İdeal Cemiyet
İdeal bir cemiyet, ideal fertlerden meydana gelir. Parça ve parçacıkları günâhlardan ibaret hezeyan yığınlarına gelince, bunlar, iyiye, güzele ve hayırlara kapalı bir kısım kuru kalabalıklardır.
İdeal insan veya eskilerin ifadesiyle, meleklere ait vasıflarla serfirâz 'kâmil insan' 'And olsun Biz insanı en güzel biçim ve mahiyette yarattık' meâlindeki âyet veya âyetlerle, maddî-mânevî suret ve şekillerin, en göz alıcısı, en mükemmeli ve tam 'ahsen-i takvîm' sözüne uygun olarak yaratılmış olmayı takdir ve 'Biz emaneti, göklere, yere ve dağlara arzettik.. bunlar onu yüklenmekten kaçındı ve korktular da, onu insan yüklendi...' şeklindeki beyanlarla, görülüp bilinen varlıklar arasında sonsuza kadar yükselmenin tek namzedi ve her şey olmaya müsait istidat ve kabiliyetlerle donatılmış bulunmanın şuurunda ve kendisine bahşedilen ilk mevhibeleri değerlendirmesini bilen basîret ve idrak insanıdır.
Evet o, ilâhî birer lütuf olan ilk mazhariyetlerini değerlendirip, hayatını vahy ve ilhâmların altında sürdürmeye gayret ederek, irâdesinin hakkını verip ve bu ilk ihsanları yediveren başaklar gibi geliştirip ölümsüzleştirebildiği ölçüde kâmil insan olma yoluna girmiş sayılır.

**Verilen satırlar:**
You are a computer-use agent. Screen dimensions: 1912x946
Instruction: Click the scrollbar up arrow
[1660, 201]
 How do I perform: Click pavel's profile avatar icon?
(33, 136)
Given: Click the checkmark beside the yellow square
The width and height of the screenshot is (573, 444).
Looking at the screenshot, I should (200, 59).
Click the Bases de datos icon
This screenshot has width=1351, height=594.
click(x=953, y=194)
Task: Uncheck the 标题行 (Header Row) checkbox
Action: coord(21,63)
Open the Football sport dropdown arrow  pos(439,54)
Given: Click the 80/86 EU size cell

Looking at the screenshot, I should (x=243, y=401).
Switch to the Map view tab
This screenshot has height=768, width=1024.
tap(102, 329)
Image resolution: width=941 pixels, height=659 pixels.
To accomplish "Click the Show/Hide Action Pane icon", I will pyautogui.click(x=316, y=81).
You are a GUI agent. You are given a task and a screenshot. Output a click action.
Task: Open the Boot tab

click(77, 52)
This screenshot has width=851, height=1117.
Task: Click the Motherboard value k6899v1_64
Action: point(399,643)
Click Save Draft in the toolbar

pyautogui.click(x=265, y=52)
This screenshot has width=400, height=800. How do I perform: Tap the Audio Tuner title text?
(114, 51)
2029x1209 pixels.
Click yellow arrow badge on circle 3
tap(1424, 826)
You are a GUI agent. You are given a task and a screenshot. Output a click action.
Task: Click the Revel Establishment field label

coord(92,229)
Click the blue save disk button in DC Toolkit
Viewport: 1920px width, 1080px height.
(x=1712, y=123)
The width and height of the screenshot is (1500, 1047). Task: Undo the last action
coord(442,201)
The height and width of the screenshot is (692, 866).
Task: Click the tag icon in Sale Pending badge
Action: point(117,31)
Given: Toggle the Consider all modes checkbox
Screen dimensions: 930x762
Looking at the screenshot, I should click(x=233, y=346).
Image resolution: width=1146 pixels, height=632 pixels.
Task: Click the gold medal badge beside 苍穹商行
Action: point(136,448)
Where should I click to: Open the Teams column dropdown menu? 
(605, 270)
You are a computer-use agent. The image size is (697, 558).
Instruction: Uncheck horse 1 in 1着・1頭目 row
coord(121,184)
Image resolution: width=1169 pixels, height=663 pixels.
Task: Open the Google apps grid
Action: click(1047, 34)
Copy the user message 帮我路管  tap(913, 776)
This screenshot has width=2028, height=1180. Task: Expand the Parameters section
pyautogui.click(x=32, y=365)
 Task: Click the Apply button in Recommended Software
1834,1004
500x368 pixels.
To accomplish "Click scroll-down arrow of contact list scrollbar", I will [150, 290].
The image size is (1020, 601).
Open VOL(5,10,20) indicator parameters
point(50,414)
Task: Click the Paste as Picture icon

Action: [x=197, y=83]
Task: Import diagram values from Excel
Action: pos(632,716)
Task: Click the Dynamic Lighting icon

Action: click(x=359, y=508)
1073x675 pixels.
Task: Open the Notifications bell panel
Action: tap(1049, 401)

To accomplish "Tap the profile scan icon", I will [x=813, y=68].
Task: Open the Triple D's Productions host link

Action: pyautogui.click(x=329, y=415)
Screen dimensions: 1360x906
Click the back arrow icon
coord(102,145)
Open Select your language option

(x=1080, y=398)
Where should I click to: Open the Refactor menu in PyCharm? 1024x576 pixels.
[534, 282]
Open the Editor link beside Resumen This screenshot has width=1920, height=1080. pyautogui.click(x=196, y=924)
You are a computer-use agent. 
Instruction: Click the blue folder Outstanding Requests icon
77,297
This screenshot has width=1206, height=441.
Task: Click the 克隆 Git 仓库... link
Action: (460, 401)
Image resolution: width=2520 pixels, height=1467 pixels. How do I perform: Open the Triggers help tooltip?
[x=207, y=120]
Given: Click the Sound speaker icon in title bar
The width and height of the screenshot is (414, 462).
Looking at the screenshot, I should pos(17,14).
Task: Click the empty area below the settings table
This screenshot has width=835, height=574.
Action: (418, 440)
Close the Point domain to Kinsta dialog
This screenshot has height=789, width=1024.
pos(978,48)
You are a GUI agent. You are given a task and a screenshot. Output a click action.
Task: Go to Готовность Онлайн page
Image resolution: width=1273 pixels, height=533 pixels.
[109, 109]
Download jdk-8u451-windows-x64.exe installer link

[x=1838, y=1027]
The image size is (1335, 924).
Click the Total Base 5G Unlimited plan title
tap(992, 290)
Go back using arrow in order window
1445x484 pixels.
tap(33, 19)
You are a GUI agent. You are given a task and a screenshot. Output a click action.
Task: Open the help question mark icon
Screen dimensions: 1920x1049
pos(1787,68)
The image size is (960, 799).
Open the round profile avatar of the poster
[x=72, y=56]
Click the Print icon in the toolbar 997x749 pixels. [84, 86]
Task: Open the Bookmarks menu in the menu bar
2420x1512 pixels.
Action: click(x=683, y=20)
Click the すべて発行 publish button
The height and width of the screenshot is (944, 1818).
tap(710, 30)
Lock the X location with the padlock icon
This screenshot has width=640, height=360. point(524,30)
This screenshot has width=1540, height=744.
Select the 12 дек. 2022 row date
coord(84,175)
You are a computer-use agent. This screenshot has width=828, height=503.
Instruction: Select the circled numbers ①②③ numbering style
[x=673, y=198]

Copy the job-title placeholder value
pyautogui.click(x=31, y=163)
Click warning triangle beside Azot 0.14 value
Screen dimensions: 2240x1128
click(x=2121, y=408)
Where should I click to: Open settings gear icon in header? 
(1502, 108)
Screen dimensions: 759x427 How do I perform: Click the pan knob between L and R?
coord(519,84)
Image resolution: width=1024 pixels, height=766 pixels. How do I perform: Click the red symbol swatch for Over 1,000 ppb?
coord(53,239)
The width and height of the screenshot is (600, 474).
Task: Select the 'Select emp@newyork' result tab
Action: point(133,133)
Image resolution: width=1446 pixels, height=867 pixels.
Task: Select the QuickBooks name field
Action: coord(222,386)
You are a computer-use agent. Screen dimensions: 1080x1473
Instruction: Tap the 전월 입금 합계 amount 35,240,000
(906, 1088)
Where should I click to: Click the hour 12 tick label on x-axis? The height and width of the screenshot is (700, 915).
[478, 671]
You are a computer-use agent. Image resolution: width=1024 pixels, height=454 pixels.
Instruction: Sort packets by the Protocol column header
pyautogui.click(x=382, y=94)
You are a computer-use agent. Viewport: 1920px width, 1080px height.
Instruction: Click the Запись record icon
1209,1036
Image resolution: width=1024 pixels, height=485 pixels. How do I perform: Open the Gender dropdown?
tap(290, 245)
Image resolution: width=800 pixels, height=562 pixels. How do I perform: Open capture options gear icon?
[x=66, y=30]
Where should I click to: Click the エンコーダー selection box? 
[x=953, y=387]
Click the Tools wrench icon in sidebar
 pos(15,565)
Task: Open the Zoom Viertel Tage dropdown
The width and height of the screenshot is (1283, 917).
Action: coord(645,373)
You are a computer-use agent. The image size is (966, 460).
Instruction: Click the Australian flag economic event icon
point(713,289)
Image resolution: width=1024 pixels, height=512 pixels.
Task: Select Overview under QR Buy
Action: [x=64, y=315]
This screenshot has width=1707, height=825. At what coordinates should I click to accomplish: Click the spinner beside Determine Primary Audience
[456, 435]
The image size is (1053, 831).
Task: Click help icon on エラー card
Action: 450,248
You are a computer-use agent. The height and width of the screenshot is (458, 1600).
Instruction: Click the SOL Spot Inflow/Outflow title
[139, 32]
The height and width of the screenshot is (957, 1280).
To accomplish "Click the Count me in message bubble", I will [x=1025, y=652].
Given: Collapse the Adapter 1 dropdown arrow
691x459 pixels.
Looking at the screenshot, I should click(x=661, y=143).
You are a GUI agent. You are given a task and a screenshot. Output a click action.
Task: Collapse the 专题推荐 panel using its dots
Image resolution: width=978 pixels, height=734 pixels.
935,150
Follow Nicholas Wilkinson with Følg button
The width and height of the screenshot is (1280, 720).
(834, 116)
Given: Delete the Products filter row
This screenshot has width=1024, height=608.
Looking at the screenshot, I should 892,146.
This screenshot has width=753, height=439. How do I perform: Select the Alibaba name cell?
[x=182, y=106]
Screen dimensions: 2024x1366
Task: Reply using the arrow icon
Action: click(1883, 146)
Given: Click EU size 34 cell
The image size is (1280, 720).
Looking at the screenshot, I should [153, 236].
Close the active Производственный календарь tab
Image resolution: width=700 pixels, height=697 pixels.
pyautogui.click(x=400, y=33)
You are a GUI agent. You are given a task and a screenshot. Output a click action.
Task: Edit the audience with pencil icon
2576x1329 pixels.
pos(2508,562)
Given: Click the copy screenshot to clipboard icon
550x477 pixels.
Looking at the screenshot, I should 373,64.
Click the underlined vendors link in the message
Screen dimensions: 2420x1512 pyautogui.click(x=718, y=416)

**Yapılacak iş:** Satırlardan önce yer alan ideal cemiyet konulu metni, son cümlesinin ardından gelecek şekilde sürdürün.

**Alıştırmanın cevabı:**
İdeal insan; 'Hayat nedir, ölüm nedir, varlık nedir, kendisinin varlıkla alâkası nedir, kulluk nedir, itaat nedir, günâh nedir, sevap nedir, musibetler nedir ve bunların insanoğluna musallat olması nedendir?' gibi binbir bilmecenin, onun dimağında anaforlar meydana getirmesine karşılık, vicdanında çakıp duran hikmet parıltılarından, ruhuna akseden ilhâm esintilerinden örüp ortaya koyduğu nurdan helezonların tâ zirvesine yükselerek, oradan her şeyin perde arkası 'melekût'unu sezer, anlar.. sonra da hayret ve hayranlığın hasıl ettiği sevgi ve mehâbetle ruhun ilk kaynağına yönelir ve itminan soluklar. Bu noktaya ulaşmış bir ruh ne ihsanlarla şımarır, ne de mahrumiyetlerle sarsılır. Nimet ile nikmeti, kahr ile lütfu bir tutar, bir görür; başkalarının şımarıp küstahlaştığı, karamsarlaşıp yeisle inlediği aynı anda o, çölde gül bitirmesini, kamıştan şeker çıkarmasını bilir, kaybetme kuşağında dahi sürekli kazanır.
Evet o, en amansız musibetler karşısında, en ürpertici girdaplar içinde dahi hep, kendini, başarı ve muvaffakiyetlere doğru uzayıp giden upuzun bir imtihan koridorunda yürüyormuş gibi hisseder.. ve en zorlu, en çetin dakikalarında dahi ötelerden gelen huzur ve üns esintilerini ruhunda duyar, Allah'a hamd ve senâ hisleriyle iki büklüm olur.
İdeal insan, gücü her şeye yeten, sözü her yerede geçen bir Kudret-i Sonsuz'a îmanı sayesinde, her zaman güven ve itminanın en erişilmezine mâlik sayılır.. ve kalbinin derinliklerine doğru kök salmış dupduru inancı; ruh dünyâsına, akıl almaz buudlar kazandıran tasavvur, düşünce ve itikadı onu ihsaslar üstü öyle bir noktaya ulaştırır ki; eğer kendini bu derinliklere âşina bir kulakla dinleyebilse 'Korkma, mahzun olma! Sana söz verilen Cennetlerle neşelen' veya 'Selâm sana! Yapageldiğin güzel işlerin, güzel amellerin mükâfatı olarak gir ebediyet otağı Cennetlere..!' sesini işitecek ve zevklerin en erişilmezini yaşayacaktır.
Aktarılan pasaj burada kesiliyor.